About this task:
If a line in the listing below includes the string "computer", pull it out.
● ● ● ● ● ● ●
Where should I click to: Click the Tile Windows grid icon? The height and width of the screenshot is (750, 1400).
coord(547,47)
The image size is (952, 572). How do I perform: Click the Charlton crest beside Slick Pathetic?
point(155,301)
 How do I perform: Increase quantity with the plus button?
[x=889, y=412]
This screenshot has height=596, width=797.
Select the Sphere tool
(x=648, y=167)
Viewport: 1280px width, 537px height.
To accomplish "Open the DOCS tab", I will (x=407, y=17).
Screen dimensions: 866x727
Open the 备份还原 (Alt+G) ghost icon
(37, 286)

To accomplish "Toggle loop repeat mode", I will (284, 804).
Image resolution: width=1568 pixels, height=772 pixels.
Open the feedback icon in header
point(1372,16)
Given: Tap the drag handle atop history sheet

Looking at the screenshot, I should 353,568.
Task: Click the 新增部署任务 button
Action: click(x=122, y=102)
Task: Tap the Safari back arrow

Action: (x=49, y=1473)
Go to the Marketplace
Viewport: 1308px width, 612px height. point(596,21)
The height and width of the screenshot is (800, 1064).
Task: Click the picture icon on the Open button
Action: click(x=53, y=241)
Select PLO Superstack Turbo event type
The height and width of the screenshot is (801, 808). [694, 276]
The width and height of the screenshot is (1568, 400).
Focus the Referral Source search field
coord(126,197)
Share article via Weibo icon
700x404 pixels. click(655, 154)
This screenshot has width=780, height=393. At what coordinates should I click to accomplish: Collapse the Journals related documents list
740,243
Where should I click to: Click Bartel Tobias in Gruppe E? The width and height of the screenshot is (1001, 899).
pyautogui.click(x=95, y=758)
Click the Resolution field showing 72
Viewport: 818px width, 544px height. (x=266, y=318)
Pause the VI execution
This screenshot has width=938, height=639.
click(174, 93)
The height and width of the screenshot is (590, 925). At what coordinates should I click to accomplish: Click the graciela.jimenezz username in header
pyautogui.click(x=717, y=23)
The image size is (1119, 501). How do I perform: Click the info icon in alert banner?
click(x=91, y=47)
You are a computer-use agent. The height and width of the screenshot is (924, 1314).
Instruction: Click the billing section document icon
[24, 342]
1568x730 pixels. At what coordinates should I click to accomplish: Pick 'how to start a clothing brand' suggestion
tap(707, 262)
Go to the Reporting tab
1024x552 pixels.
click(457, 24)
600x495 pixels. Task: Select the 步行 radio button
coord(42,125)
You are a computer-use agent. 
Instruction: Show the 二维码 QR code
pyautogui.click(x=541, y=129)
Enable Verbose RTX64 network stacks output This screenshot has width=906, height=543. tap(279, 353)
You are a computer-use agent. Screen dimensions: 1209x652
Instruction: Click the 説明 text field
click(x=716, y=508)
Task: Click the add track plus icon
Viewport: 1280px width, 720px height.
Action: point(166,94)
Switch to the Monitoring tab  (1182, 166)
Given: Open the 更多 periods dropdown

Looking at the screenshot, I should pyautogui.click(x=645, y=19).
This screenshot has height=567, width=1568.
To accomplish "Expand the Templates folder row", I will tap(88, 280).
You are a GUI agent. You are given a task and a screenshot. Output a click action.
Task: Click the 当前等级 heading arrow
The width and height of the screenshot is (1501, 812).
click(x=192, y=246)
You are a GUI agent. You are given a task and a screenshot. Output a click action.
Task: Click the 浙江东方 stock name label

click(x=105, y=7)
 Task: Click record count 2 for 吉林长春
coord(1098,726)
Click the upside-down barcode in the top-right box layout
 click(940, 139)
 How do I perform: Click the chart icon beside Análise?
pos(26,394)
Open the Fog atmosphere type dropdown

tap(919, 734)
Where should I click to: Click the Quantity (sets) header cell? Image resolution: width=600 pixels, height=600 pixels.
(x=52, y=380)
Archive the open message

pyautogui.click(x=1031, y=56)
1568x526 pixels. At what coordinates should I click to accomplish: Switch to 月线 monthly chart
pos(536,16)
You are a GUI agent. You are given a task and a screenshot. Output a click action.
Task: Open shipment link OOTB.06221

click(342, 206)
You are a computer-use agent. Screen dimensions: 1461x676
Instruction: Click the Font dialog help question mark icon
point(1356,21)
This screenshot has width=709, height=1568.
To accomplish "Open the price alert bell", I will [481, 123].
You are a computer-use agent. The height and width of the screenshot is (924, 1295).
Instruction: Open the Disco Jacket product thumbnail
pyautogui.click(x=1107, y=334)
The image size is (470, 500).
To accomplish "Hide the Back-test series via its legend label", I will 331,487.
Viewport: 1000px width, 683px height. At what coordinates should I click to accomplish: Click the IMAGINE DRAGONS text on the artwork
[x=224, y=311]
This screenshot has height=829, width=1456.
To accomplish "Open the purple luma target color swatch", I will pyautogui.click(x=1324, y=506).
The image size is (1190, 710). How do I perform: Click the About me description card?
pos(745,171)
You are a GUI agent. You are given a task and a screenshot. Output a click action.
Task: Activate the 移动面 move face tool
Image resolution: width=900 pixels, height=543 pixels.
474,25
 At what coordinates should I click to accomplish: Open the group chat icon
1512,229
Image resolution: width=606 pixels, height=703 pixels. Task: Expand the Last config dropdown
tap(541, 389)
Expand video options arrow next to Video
● ● ● ● ● ● ●
Result:
You are a computer-use agent. The height and width of the screenshot is (924, 1314).
You are a computer-use agent. 
You are a computer-use agent. Screen dimensions: 1209x652
You are a computer-use agent. Screen dimensions: 1461x676
You are a computer-use agent. The height and width of the screenshot is (924, 1295).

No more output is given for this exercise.